I always begin with Cornell 2-Column Notes. I feel like Cornell has some of the best (but hardest) features of the three styles I use with students. Landmark is a good transition between all the parts of Cornell and the loosey-goosey Extreme Mapping.

When I teach note-taking in three classes then each format gets a class. When I teach in two classes then Cornell gets a session and the other two share a session. I won’t lie–it’s  rush to fit it in.

RF_Cornell_NotesThis fall I taught the classes with articles about the extreme weather happening around our nation as it coincided with our fourth graders’ weather research projects. I used articles at Time For Kids. For our Cornell day I printed the article on the backside of the Cornell template. We spent a few minutes reading the article. Then I asked the students to think-pair-share with a neighbor a few keywords from the article that they would share with someone who had not read the article. We brainstormed these as a class and listed them as keywords. This is one of the aspects of this format I LOVE! I ask students to be sure to add the words they would want to use in their final project to communicate with their audience.

I strongly encourage students not to just copy my model even though we’re doing it as a class. “These are YOUR notes for YOU,” is my message. “Your brain might not think the same way my brain does.”

Then we read the article together and talk about headings and paragraph topics. I explain about the Roman Numerals, but I don’t emphasize those. At this age the Roman Numerals can be more of a problem than an asset. I stick to a I. Main Heading and then A., B., C. as details.

Finally, students think about one sentence they would use that would summarize all of the information on the page. (The summary doesn’t have to be one sentence, but for this assignment the ideas they’ve taken notes about usually fits in one sentence.)

This is the part where I emphasize the blender metaphor. We started with an original article by an author. We put it through the note-taking process and the result is something in our own words! It’s similar to the original, but changed by the process.

The following week I demonstrate the Landmark 2-column notes. It is similar to the Cornell, but doesn’t have the keywords, the Roman Numerals or the summary. It does have the main idea on the left and the details on the right. I explain that as we get older we all settle into our own styles for making lists. You can number, use bullets, stars, little boxes, etc. I tend to use hyphens in lists where I don’t have to do anything and boxes for to do lists. I explain this to the students and make it very clear that I make lists for me as ME and not as me the TEACHER. They do NOT have to use hyphens just because I use them in my example. I make a mini list off to the side of all of their options and ask them to choose one. I let them know it’s important to choose some kind of marker to an item in a list so that you can tell when the idea changes, especially if it is more than one line long.

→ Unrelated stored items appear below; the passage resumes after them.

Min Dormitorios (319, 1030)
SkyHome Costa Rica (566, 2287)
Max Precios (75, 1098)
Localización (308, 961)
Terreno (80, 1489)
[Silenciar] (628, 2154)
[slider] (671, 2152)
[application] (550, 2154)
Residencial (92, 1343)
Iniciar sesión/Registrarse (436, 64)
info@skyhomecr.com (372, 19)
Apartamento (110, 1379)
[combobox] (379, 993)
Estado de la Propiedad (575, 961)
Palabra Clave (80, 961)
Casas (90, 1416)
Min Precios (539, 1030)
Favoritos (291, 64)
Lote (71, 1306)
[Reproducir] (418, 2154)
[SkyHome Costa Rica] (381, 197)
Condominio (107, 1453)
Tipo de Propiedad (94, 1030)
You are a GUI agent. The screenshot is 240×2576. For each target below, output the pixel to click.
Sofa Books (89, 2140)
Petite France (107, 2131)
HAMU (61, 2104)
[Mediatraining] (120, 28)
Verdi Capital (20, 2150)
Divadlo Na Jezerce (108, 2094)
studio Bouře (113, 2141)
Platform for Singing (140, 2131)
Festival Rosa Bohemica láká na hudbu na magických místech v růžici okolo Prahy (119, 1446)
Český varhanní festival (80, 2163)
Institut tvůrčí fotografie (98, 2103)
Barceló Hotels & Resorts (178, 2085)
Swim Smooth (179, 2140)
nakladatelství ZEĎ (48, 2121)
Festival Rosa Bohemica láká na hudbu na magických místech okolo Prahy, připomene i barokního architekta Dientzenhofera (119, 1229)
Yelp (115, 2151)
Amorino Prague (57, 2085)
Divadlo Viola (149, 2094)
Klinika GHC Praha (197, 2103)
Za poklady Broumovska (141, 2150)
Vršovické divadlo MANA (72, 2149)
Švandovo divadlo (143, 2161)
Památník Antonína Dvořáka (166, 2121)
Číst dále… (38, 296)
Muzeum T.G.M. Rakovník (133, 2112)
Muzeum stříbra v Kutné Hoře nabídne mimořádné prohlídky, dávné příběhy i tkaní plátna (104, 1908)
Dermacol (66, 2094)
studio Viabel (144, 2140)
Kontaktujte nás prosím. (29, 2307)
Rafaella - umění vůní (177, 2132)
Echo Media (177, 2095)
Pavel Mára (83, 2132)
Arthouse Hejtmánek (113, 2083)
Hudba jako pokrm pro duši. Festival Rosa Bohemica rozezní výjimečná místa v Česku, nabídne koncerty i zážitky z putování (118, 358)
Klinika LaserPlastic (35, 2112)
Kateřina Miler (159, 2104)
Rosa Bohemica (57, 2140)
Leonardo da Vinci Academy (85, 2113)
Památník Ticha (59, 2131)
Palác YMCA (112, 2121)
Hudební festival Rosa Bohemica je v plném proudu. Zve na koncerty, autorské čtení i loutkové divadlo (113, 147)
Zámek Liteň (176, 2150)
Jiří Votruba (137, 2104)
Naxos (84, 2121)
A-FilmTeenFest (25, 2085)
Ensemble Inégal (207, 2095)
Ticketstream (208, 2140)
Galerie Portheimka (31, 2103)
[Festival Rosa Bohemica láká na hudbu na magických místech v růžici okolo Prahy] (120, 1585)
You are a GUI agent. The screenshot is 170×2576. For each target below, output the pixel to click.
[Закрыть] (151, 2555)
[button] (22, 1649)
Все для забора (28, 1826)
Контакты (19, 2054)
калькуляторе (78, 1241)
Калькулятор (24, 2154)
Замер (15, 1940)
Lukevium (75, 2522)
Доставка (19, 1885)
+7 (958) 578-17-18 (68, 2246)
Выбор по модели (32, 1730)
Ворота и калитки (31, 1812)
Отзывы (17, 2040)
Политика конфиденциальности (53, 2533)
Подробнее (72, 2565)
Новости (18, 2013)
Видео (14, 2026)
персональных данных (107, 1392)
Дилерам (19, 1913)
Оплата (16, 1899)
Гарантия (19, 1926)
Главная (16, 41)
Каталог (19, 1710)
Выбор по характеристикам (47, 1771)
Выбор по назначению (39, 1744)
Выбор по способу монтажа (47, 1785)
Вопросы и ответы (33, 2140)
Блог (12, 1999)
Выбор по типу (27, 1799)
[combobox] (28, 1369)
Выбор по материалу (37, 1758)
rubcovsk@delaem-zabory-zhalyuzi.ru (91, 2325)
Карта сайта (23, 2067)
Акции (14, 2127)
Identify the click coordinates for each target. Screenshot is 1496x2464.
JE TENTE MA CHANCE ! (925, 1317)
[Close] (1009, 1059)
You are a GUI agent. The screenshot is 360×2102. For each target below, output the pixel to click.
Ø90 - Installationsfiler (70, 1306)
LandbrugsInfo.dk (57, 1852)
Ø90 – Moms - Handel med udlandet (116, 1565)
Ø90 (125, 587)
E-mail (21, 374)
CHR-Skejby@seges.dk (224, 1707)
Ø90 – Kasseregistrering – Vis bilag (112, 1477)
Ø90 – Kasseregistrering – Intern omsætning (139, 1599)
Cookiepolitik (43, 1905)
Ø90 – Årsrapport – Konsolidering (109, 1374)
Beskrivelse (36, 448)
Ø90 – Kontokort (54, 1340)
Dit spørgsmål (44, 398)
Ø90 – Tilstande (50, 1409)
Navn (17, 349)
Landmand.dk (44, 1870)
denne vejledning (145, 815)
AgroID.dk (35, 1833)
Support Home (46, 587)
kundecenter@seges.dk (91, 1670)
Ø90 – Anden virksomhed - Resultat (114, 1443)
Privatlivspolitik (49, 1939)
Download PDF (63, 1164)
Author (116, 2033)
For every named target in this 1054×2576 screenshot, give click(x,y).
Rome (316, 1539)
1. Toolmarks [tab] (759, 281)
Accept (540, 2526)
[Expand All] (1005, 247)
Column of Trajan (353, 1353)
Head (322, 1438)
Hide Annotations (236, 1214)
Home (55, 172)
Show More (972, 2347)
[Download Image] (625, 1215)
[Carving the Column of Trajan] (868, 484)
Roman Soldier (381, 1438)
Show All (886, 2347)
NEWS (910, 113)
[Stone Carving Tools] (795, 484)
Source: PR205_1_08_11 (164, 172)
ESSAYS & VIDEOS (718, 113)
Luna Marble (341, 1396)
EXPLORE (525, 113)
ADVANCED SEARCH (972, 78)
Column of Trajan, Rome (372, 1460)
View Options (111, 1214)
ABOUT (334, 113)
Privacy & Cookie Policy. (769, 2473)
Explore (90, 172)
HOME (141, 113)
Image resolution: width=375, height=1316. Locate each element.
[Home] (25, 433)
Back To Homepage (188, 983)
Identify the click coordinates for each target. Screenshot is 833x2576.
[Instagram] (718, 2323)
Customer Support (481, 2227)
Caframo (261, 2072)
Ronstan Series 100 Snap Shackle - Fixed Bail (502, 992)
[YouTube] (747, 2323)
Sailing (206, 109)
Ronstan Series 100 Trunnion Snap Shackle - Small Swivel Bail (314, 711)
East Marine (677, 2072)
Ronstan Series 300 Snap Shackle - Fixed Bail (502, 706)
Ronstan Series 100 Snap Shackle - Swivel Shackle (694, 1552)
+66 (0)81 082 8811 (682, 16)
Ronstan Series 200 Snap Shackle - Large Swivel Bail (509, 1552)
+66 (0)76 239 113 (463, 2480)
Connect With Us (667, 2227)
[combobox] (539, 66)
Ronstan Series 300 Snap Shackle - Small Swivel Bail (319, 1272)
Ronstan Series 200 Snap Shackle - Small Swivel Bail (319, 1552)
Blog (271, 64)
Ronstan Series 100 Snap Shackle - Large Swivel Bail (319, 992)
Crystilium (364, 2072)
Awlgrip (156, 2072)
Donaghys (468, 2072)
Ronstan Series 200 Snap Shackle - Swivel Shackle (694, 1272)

Extreme Mapping is similar to Landmark notes. I tell students that this format is great for students who are truly art-smart. Most of the students in a class will choose this format as the one of their choice, but in reality it probably only suits one or two students. I flat out tell them that this type of note-taking is difficult for me. It’s more work for me to think in pictures than it is in lists. That’s not true for everyone. But I also tell them that sometimes the hard kind of note-taking is good for us because we have to really think about what we write down. When I’m forced to draw to explain my thoughts it means I really have to understand the concepts well in order to draw.

When we finish I ask students to move to one of three locations in the room representing each note-taking format. it gives me a chance to summarize each one and to emphasize the useful features of each.

I love teaching note-taking because I believe it is powerful. I only wish I had more opportunities for students to practice and integrate it. I can only hope that my lesson about taking notes being important and individual sticks with them long enough for it to be of some use.